• **Soal Latihan**:
Ubah paragraf yang dimulai dengan "Diawali melewati jeram honey" dalam teks tentang arung jeram di Sungai Comal menjadi daftar butir. Pertahankan fakta-fakta pokoknya.

Dengan mobil bak terbuka kami diantar menuju hulu Sungai Comal di Kecamatan Randudongkal, Kabupaten Pemalang kurang lebih lima menit dari basecamp. Perahu karet diturunkan, dayung kami pegang dan segera naik ke atas perahu.
Aturan umum dalam arung jeram adalah dilarang membawa barang-barang berharga yang rawan basah: tas, dompet, uang, sepatu, kamera, ijazah, akte kelahiran, sertifikat tanah, dan lain-lain. Handphone boleh dibawa asal ditempatkan di wadah plastik anti air.
Baru beberapa meter perahu kami melaju, guide kami Mas Anton meminggirkan perahu kami.
"Kok minggir mas?" tanya Pak Kas.
"Pak Bu, kita briefing dulu sebentar".
Mas Anton memberi petunjuk cara memegang dayung yang benar, cara duduk yang benar, dan memberikan beberapa aba-aba seperti "kanan, kiri, depan, belakang, dan boom".
"Paham Bapak Ibu?
"Paham," jawab kami serempak.
Sebelum berjalan, kami berdoa terlebih dahulu. Tentu doa agar kami diberi keselamatan selama melakukan arung jeram. Bukan doa minta rejeki atau jodoh. Tapi boleh juga diselipi doa-doa seperti itu. Siapa tahu tiba-tiba ada yang ngasih duit atau tiba-tiba ada yang menyatakan cinta pada saat perahumu hampir terbalik.
Diawali melewati jeram honey dan jeram welcome yang cukup landai. Nama-nama jeramnya memakai bahasa Inggris supaya keren. Ada 1 perahu di depan kami dan 6 lainnya yang ada di belakang kami. Memasuki jeram batu tapa, tubuh kami mulai diguncang. Perintah kanan dan kiri mulai keluar. Di jeram zigzag, kami mulai merasakan adrenalin kami mulai naik. Jeram ini lumayan curam dan berkelok-kelok. Perahu kemi berkali-kali terbentur bebatuan. Berkali-kali aba-aba "boom" keluar dari mulut Mas Anton. Kami harus duduk di tengah-tengah perahu. Memasuki jeram kejepit, kami harus bekerja keras untuk bergeser ke kanan dan ke kiri. Jeram ini sangat sempit sehingga perahu kami harus melaju dengan agak miring.
Dalam perjalanan, pemandangan tebing sungai Comal ini sangat menarik. Pepohonan dan bebatuan yang tertata oleh alam begitu memikat.
Ada pohon nangka yang miring ke tengah sungai. Mas Anton menamakan pohon ini dengan sebutan "pohon lelah". Mungkin hidupnya terlalu lelah menopang beban rumah tangga. Atau lelah memperjuangkan kekasih hatinya yang akhirnya pergi.
"Kita memasuki Kedung Leng," kata Mas Anton.
Seketika aku teringat lagu "Kuncung" milik Didi Kempot.
"Cilikanku rambutku, dicukur kuncung
Katokku, soko karung gandum
Klambiku, warisane mbah kakung
Sarapanku sambel korek, sego jagung...
Kosokan watu ning kali nyemplung ning kedhung (byur)"

• **Bahan yang Disediakan**:
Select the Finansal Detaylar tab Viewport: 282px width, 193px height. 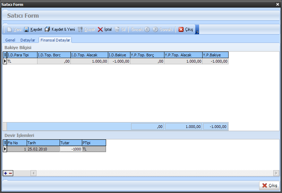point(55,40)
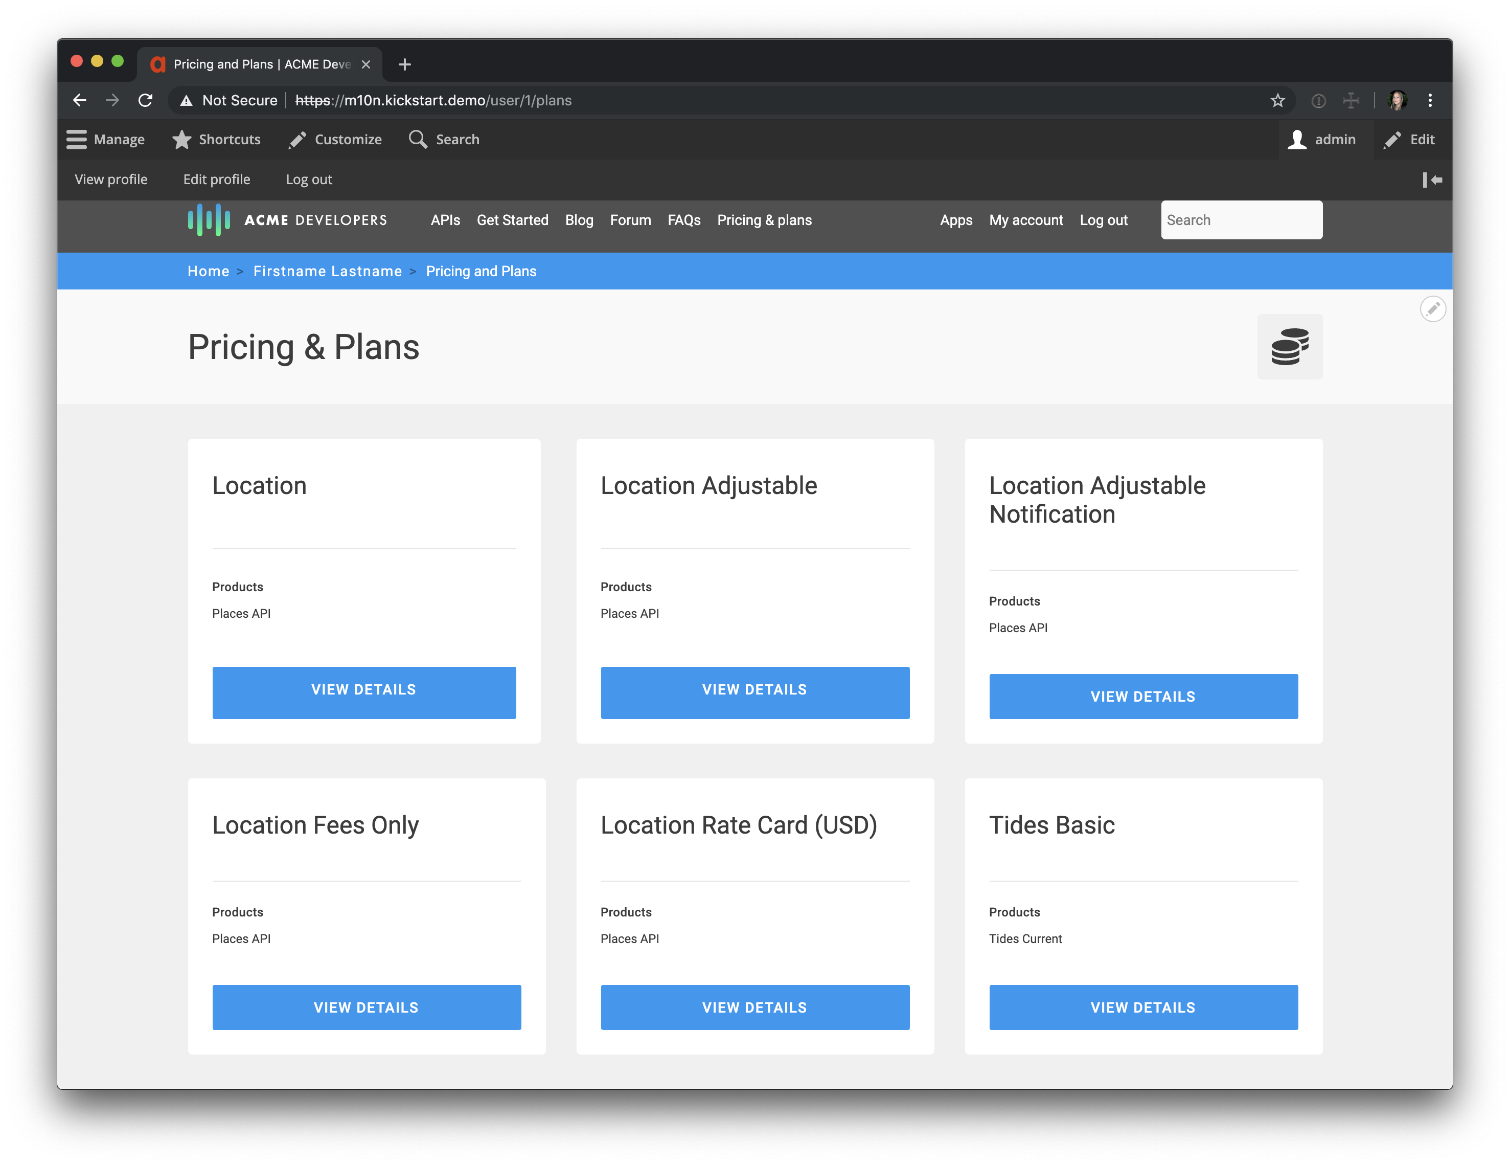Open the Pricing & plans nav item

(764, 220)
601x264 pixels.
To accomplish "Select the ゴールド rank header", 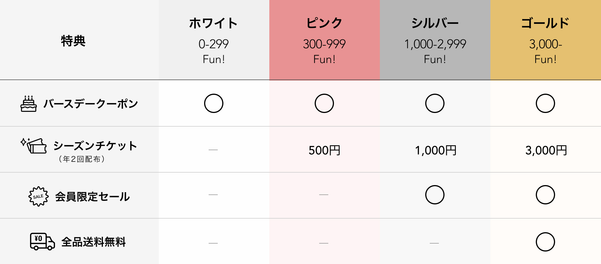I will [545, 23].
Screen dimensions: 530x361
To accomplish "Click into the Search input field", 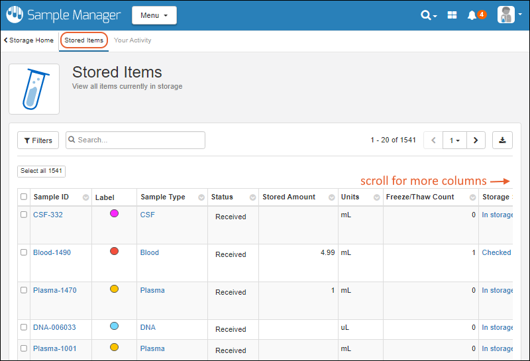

==

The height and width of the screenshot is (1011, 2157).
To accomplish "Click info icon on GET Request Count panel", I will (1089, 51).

---

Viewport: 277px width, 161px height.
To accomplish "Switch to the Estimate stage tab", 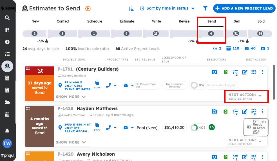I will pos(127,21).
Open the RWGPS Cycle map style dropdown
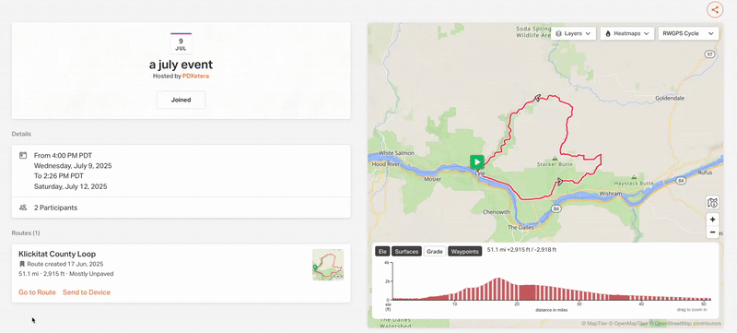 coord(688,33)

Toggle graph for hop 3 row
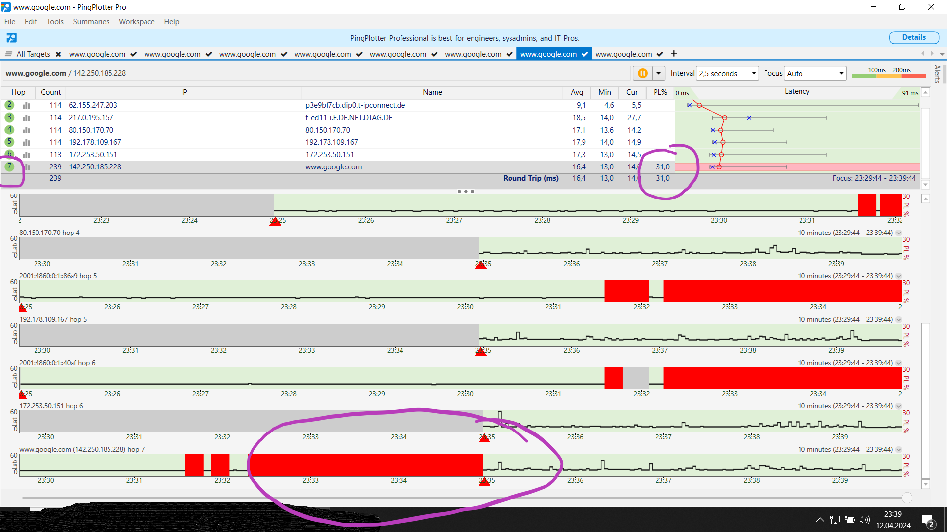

• **Jawaban Tugas**:
- Perjalanan dimulai dengan melewati jeram honey dan jeram welcome yang cukup landai. Nama jeramnya memakai bahasa Inggris supaya keren.
- Ada 1 perahu di depan perahu mereka dan 6 perahu di belakangnya.
- Di jeram batu tapa, tubuh mulai terguncang dan perintah kanan dan kiri mulai diberikan.
- Jeram zigzag cukup curam dan berkelok-kelok. Perahu berkali-kali membentur batu, Mas Anton berkali-kali berseru "boom", dan mereka harus duduk di tengah perahu.
- Jeram kejepit sangat sempit. Mereka harus bekerja keras bergeser ke kanan dan ke kiri, dan perahu melaju agak miring.